BizFirst Observe
Loki Alert Rules
Loki's built-in ruler component evaluates LogQL metric queries on a schedule and fires alerts when thresholds are crossed. Loki alerts integrate with Alertmanager (same as Prometheus alerts) and Grafana Unified Alerting.
Ruler Configuration
# loki-config.yaml — enable the ruler
ruler:
storage:
type: local
local:
directory: /loki/rules
rule_path: /loki/rules-temp
alertmanager_url: http://alertmanager:9093
ring:
kvstore:
store: inmemory
enable_api: true
BizFirstGO Alert Rules
# /loki/rules/bizfirst/alert-rules.yaml
groups:
- name: bizfirst-workflow-alerts
interval: 1m
rules:
# Alert: High error rate in production
- alert: BizFirstHighErrorRate
expr: |
(
sum(rate({job="processengine", environment="production", level="error"}[5m]))
/
sum(rate({job="processengine", environment="production"}[5m]))
) > 0.05
for: 5m
labels:
severity: warning
team: platform
annotations:
summary: "High error rate in ProcessEngine"
description: "Error rate is {{ printf \"%.1f\" $value | humanize }}% (threshold: 5%)"
# Alert: Error spike (absolute count)
- alert: BizFirstErrorSpike
expr: |
sum(count_over_time({job="processengine", level="error"}[1m])) > 50
for: 2m
labels:
severity: critical
team: platform
annotations:
summary: "Error spike detected in ProcessEngine"
# Alert: Node execution failures
- alert: BizFirstNodeFailures
expr: |
sum by (nodeType) (
rate({job="processengine", level="error"} | json | nodeType != "" [5m])
) > 0.1
for: 3m
labels:
severity: warning
annotations:
summary: "High failure rate for node type {{ $labels.nodeType }}"
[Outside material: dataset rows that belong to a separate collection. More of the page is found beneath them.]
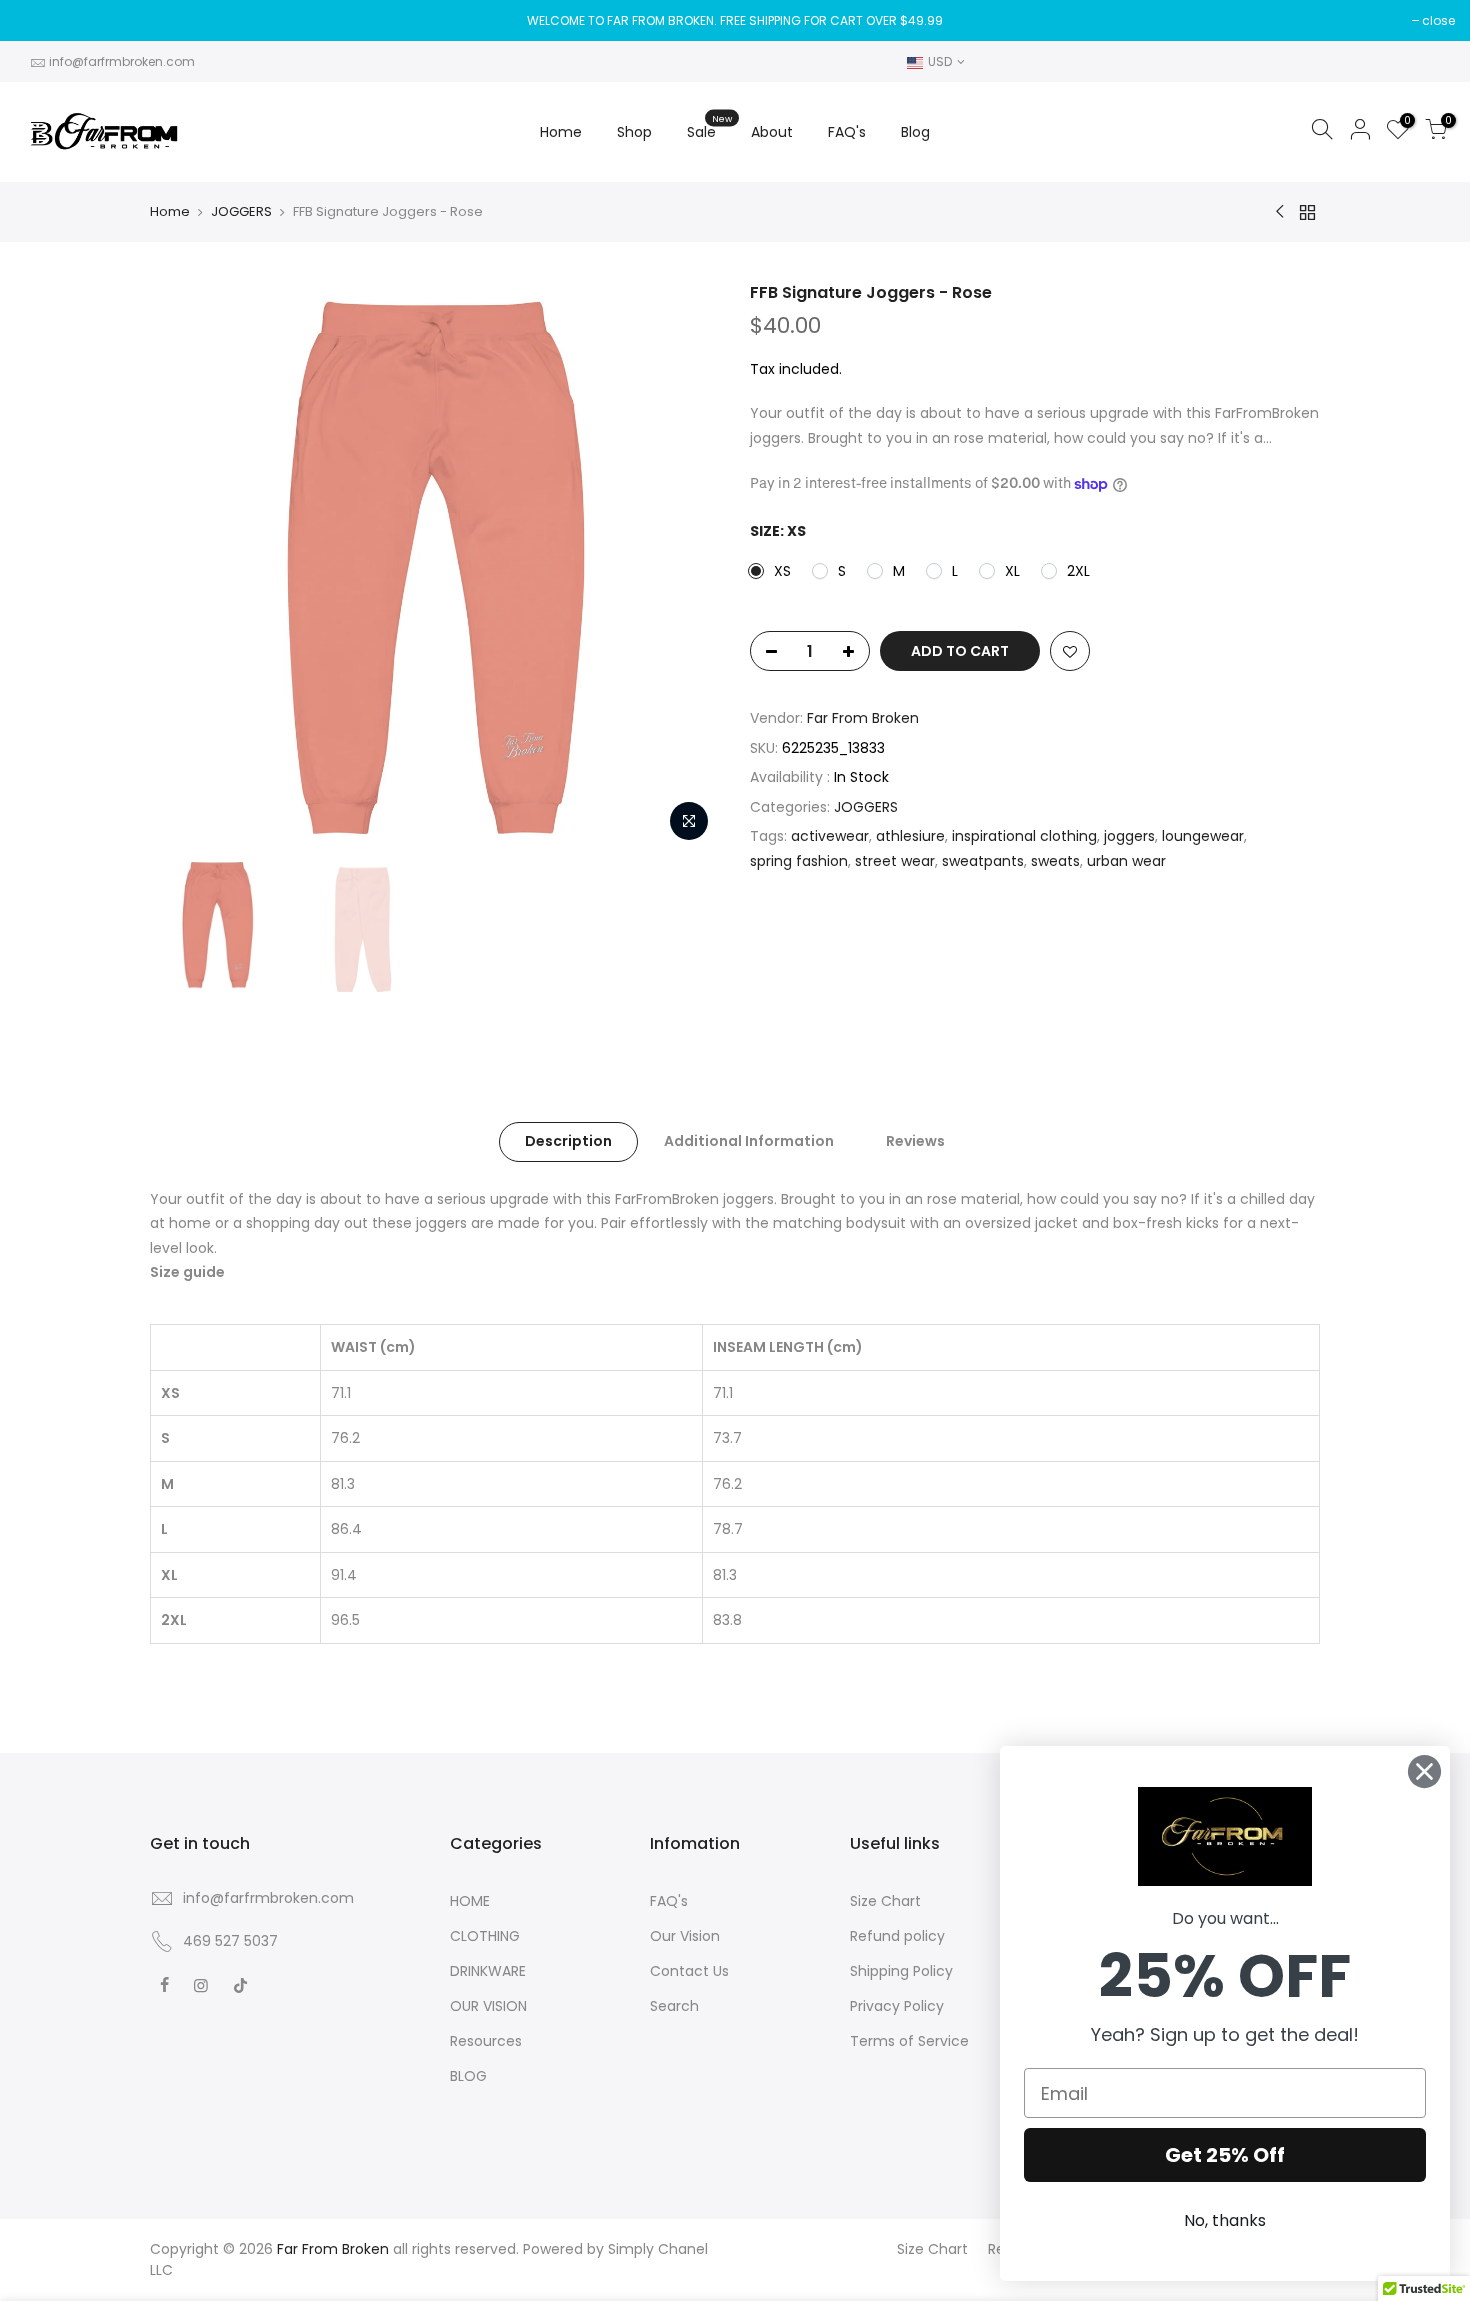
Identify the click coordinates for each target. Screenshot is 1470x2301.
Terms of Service (909, 2041)
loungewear (1203, 836)
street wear (895, 861)
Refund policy (897, 1936)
# Alert: HIL timeout detected in logs
- alert: BizFirstHILTimeout
expr: |
sum(count_over_time({job="processengine"} |= "hil.timeout" [5m])) > 0
for: 0m
labels:
severity: warning
team: operations
annotations:
summary: "HIL task timeout detected"
description: "A workflow HIL suspension has timed out without human action"
# Alert: Critical exception (immediate)
- alert: BizFirstCriticalException
expr: |
sum(count_over_time({job="processengine", level="fatal"}[1m])) > 0
for: 0m
labels:
severity: critical
team: platform
annotations:
summary: "Fatal exception in ProcessEngine"
Alert Routing via Alertmanager
# alertmanager.yml — routing for BizFirstGO log-based alerts
global:
resolve_timeout: 5m
route:
group_by: ['alertname', 'team']
group_wait: 30s
group_interval: 5m
repeat_interval: 12h
receiver: 'default'
routes:
- match:
severity: critical
receiver: 'pagerduty-critical'
- match:
team: operations
receiver: 'slack-operations'
- match:
team: platform
receiver: 'slack-platform'
receivers:
- name: 'pagerduty-critical'
pagerduty_configs:
- service_key: "${PAGERDUTY_KEY}"
- name: 'slack-platform'
slack_configs:
- api_url: "${SLACK_WEBHOOK_URL}"
channel: '#platform-alerts'
text: '{{ .GroupLabels.alertname }}: {{ .CommonAnnotations.summary }}'
- name: 'default'
email_configs:
- to: 'platform@bizfirstai.com'
Prefer Prometheus Alerts for Metrics, Loki Alerts for Log Patterns
Use Loki alert rules for patterns that are only detectable in log content — specific error messages, security events, or business logic violations. Use Prometheus alert rules for metric thresholds — error rates, latency percentiles, queue depths. Both feed into the same Alertmanager instance, so routing and deduplication works identically for both sources.